Given records »
╭──
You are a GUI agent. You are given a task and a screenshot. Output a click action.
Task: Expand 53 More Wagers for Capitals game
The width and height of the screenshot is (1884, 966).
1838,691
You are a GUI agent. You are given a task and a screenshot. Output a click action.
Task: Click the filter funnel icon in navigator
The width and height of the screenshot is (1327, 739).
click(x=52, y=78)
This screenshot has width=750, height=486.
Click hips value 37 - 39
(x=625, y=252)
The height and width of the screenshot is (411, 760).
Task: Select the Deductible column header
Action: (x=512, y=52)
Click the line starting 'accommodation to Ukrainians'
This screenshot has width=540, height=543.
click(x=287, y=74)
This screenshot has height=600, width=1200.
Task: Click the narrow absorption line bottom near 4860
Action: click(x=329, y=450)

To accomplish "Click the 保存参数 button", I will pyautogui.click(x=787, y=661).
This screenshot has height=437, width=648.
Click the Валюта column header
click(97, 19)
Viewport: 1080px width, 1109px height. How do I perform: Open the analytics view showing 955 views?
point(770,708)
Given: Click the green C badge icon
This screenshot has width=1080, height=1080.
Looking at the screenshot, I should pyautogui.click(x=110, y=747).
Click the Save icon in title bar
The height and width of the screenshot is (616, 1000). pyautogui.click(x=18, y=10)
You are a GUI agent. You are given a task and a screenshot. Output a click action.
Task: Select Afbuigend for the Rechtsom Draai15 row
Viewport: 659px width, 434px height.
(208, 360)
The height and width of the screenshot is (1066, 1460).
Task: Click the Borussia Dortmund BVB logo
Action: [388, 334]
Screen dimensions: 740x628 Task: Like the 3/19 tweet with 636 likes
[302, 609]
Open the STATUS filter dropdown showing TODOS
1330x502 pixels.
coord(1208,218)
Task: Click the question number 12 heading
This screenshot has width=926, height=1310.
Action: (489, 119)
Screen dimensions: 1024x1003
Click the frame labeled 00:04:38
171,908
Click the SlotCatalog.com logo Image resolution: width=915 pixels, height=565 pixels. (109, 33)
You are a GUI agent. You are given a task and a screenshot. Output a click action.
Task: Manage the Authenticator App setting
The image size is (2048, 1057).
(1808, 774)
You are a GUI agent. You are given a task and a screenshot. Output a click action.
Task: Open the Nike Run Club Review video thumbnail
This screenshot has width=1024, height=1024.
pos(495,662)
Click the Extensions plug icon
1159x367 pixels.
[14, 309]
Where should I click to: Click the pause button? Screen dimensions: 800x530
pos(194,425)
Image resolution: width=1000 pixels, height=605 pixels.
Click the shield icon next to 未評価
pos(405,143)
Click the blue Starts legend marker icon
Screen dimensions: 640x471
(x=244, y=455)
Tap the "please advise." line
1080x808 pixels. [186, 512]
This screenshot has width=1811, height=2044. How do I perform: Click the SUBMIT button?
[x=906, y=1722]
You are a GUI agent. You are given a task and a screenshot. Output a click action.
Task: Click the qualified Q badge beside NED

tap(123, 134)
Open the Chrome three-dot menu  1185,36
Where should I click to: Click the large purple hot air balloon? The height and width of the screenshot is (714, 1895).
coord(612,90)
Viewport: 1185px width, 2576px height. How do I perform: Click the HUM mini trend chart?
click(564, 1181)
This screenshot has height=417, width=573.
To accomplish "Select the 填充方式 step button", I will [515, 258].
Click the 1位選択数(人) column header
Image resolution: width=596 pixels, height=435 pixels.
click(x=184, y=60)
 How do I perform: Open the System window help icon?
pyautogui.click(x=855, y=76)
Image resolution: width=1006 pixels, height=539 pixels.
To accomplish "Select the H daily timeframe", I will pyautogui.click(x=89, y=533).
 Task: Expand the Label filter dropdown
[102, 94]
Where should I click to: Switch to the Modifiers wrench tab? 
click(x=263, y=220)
╰──
Work request » Set the listing down again in full, exactly as it was given.

Your response »
You are a GUI agent. You are given a task and a screenshot. Output a click action.
Task: Expand 53 More Wagers for Capitals game
The width and height of the screenshot is (1884, 966).
1838,691
You are a GUI agent. You are given a task and a screenshot. Output a click action.
Task: Click the filter funnel icon in navigator
The width and height of the screenshot is (1327, 739).
click(x=52, y=78)
This screenshot has width=750, height=486.
Click hips value 37 - 39
(x=625, y=252)
The height and width of the screenshot is (411, 760).
Task: Select the Deductible column header
Action: (x=512, y=52)
Click the line starting 'accommodation to Ukrainians'
This screenshot has width=540, height=543.
click(x=287, y=74)
This screenshot has height=600, width=1200.
Task: Click the narrow absorption line bottom near 4860
Action: click(x=329, y=450)

To accomplish "Click the 保存参数 button", I will pyautogui.click(x=787, y=661).
This screenshot has height=437, width=648.
Click the Валюта column header
click(97, 19)
Viewport: 1080px width, 1109px height. How do I perform: Open the analytics view showing 955 views?
point(770,708)
Given: Click the green C badge icon
This screenshot has width=1080, height=1080.
Looking at the screenshot, I should pyautogui.click(x=110, y=747).
Click the Save icon in title bar
The height and width of the screenshot is (616, 1000). pyautogui.click(x=18, y=10)
You are a GUI agent. You are given a task and a screenshot. Output a click action.
Task: Select Afbuigend for the Rechtsom Draai15 row
Viewport: 659px width, 434px height.
(208, 360)
The height and width of the screenshot is (1066, 1460).
Task: Click the Borussia Dortmund BVB logo
Action: [388, 334]
Screen dimensions: 740x628 Task: Like the 3/19 tweet with 636 likes
[302, 609]
Open the STATUS filter dropdown showing TODOS
1330x502 pixels.
coord(1208,218)
Task: Click the question number 12 heading
This screenshot has width=926, height=1310.
Action: (489, 119)
Screen dimensions: 1024x1003
Click the frame labeled 00:04:38
171,908
Click the SlotCatalog.com logo Image resolution: width=915 pixels, height=565 pixels. (109, 33)
You are a GUI agent. You are given a task and a screenshot. Output a click action.
Task: Manage the Authenticator App setting
The image size is (2048, 1057).
(1808, 774)
You are a GUI agent. You are given a task and a screenshot. Output a click action.
Task: Open the Nike Run Club Review video thumbnail
This screenshot has width=1024, height=1024.
pos(495,662)
Click the Extensions plug icon
1159x367 pixels.
[14, 309]
Where should I click to: Click the pause button? Screen dimensions: 800x530
pos(194,425)
Image resolution: width=1000 pixels, height=605 pixels.
Click the shield icon next to 未評価
pos(405,143)
Click the blue Starts legend marker icon
Screen dimensions: 640x471
(x=244, y=455)
Tap the "please advise." line
1080x808 pixels. [186, 512]
This screenshot has width=1811, height=2044. How do I perform: Click the SUBMIT button?
[x=906, y=1722]
You are a GUI agent. You are given a task and a screenshot. Output a click action.
Task: Click the qualified Q badge beside NED

tap(123, 134)
Open the Chrome three-dot menu  1185,36
Where should I click to: Click the large purple hot air balloon? The height and width of the screenshot is (714, 1895).
coord(612,90)
Viewport: 1185px width, 2576px height. How do I perform: Click the HUM mini trend chart?
click(564, 1181)
This screenshot has height=417, width=573.
To accomplish "Select the 填充方式 step button", I will [515, 258].
Click the 1位選択数(人) column header
Image resolution: width=596 pixels, height=435 pixels.
click(x=184, y=60)
 How do I perform: Open the System window help icon?
pyautogui.click(x=855, y=76)
Image resolution: width=1006 pixels, height=539 pixels.
To accomplish "Select the H daily timeframe", I will pyautogui.click(x=89, y=533).
 Task: Expand the Label filter dropdown
[102, 94]
Where should I click to: Switch to the Modifiers wrench tab? 
click(x=263, y=220)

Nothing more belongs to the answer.